To NH Diane: I have had that heart wrenching talk with a loved one when they ask if they are going to die. My brother was given less than 1 week to live once he left the hospital. He was too out of it to comprehend what the doctor was telling him. My Uncle and I had to explain to him ourselves what was happening. Hardest conversation I EVER had. My heart goes out to you and your family.

To Lori: Sorry for the loss of you mother. My mom died from complications due to inflammatory breast cancer, which is just now becoming known. She died 20 years ago next month when I was 22.

God bless to all.

My Mother, my best friend and my soul's touchstone passed away on Friday, November 5, 2004 at 2:15pm in Plano, Texas. My parents were married just one month shy of 45 years. My Mother was only 65 years old, and had spent six years battling breast cancer which had spread to her bones.

I wish someone had bothered to write about my Mother this way when she died. Obituaries are a joke, and the people who spoke about her at her memorial service only spoke about certain periods of her life. I would have loved to have been able to say something, but my Father didn't want immediate family to speak and, to be honest, I doubt I could have made it through anything in one piece, emotionally or physically.

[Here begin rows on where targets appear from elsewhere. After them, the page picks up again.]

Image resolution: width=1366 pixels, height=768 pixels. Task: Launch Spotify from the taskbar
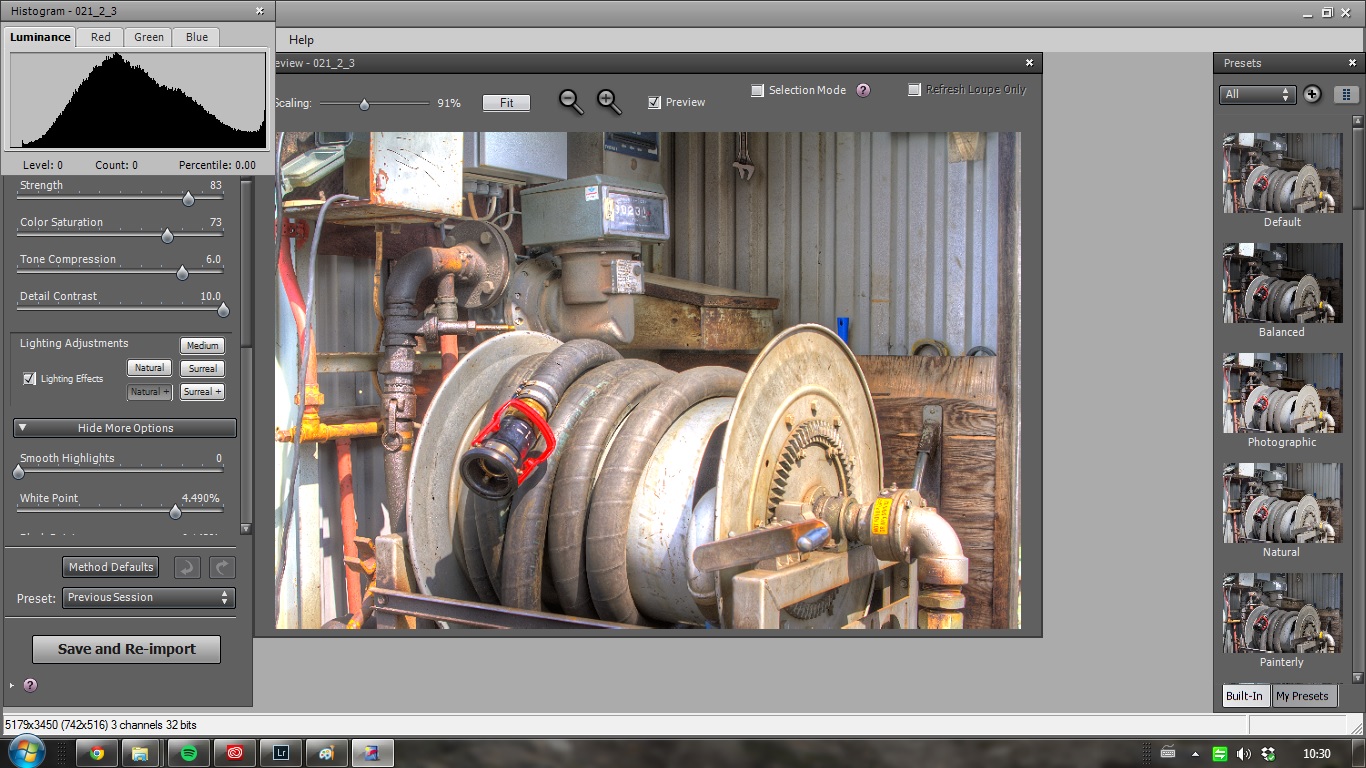[x=189, y=753]
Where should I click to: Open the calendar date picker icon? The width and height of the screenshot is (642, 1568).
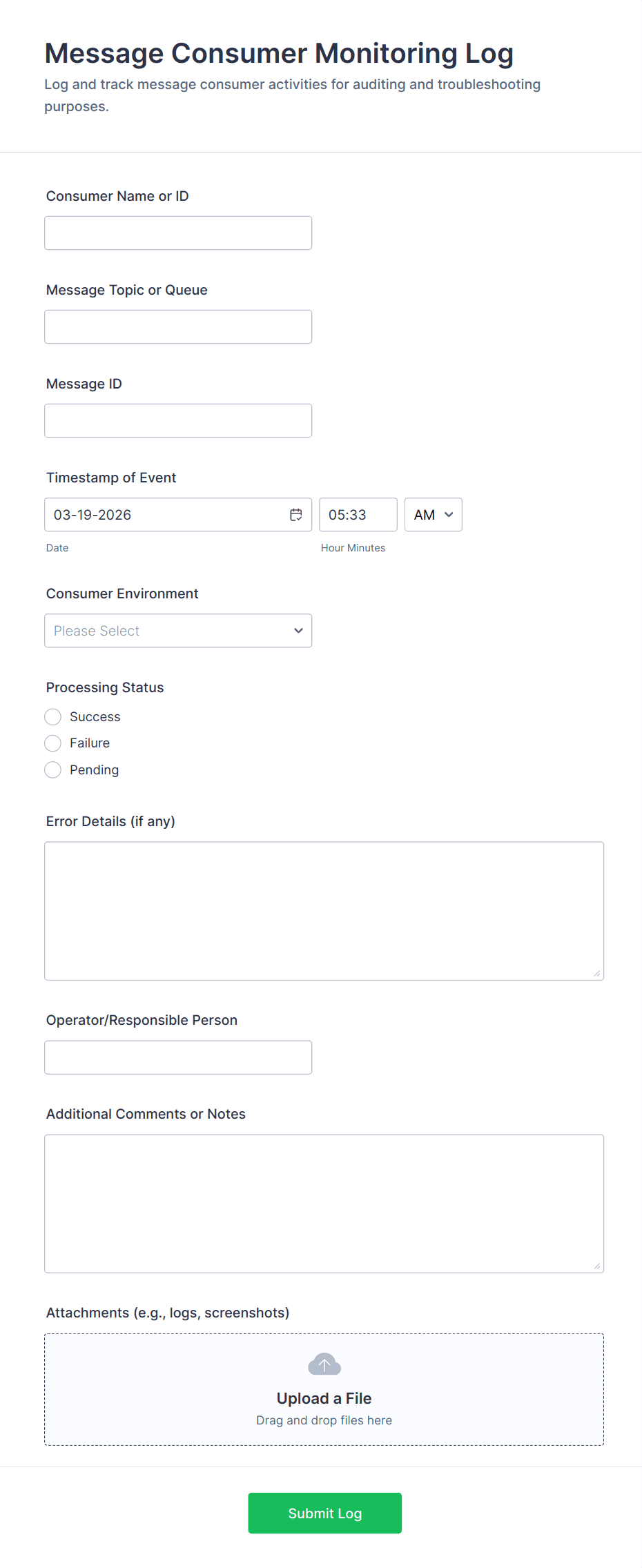[x=296, y=515]
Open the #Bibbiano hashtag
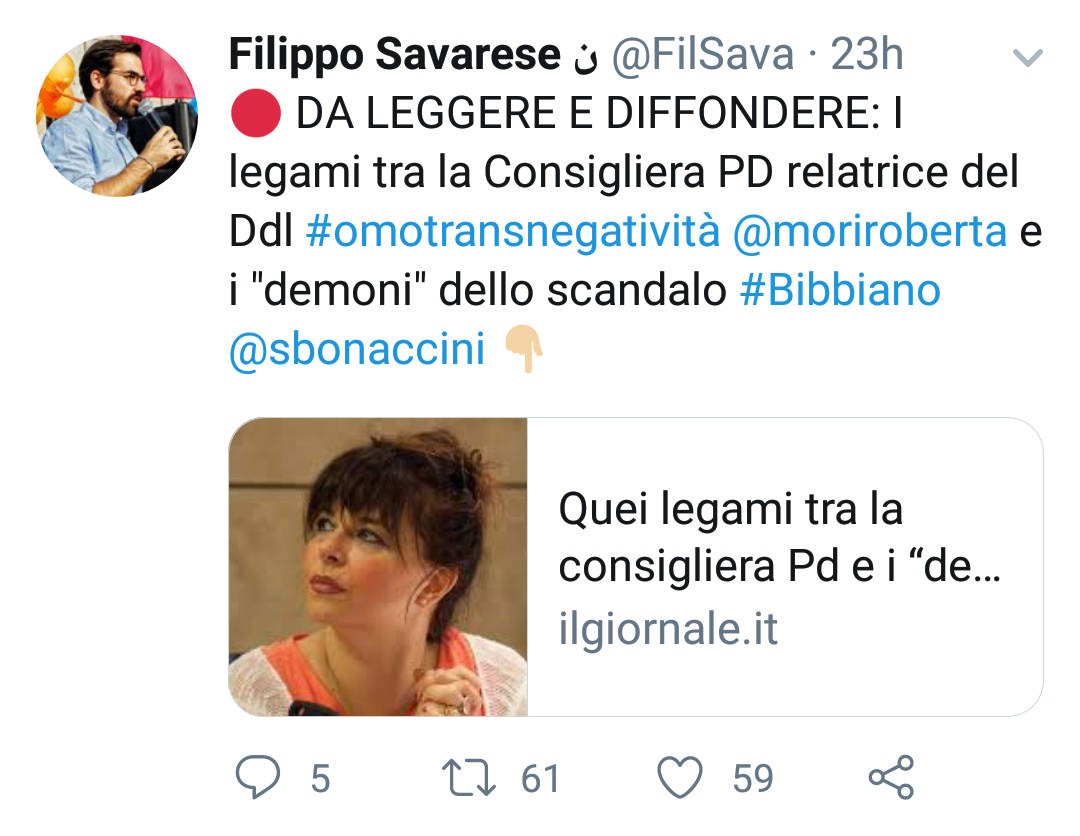The height and width of the screenshot is (836, 1080). 840,289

Now, I seem to be the only one that still talks about her... but that's because, even 3 years later, I still can't accept the fact that she's gone. I manage from day to day by pretending that my Mother is just away on a very long trip... because when I allow the permanence of my Mother's absence to worm its way into my brain, I dissolve in tears and anxiety, have trouble catching my breath and feel utterly lost.

Diane, my heart is with you, sincerely. I have never experienced anything in my life more difficult than losing my Mother. My "self" has been sadly incomplete since 11-05-2004.

Linda, thank you for an amazing tribute to a stranger (a stranger no more, I should say). The gift you've given Diane is beyond value.